(Exercise):
Could you filter the data below down to the lines that hold the word "each"?
(Given data Opens)
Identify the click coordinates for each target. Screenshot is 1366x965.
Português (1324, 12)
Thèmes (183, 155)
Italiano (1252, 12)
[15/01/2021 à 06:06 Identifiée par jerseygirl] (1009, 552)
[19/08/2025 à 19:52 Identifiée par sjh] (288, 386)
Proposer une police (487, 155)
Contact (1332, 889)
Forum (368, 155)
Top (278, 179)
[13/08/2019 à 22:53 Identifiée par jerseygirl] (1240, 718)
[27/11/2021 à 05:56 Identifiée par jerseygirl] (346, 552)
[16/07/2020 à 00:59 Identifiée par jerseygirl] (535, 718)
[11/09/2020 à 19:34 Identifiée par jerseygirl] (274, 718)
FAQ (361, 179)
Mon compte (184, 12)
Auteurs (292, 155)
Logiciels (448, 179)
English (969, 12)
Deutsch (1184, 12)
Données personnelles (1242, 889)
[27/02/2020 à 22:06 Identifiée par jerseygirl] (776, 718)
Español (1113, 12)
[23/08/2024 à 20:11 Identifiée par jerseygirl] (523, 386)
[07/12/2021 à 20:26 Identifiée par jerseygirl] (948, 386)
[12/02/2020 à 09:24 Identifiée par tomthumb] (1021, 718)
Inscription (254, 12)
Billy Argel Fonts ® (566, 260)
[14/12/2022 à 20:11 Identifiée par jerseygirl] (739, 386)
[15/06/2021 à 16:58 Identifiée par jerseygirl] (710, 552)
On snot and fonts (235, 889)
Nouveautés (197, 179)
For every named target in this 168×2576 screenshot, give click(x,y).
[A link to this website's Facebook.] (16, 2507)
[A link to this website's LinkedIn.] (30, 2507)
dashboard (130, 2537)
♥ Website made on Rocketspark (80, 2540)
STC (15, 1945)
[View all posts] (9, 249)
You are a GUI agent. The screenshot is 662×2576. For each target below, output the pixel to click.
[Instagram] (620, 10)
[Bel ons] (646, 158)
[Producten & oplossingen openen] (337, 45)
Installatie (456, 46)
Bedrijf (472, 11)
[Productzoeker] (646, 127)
(Given data Closes)
(Answer to this problem):
Identify the click coordinates for each target. Screenshot is 1366x965.
You are a GUI agent. The screenshot is 662×2576. For each target below, output the pixel to click.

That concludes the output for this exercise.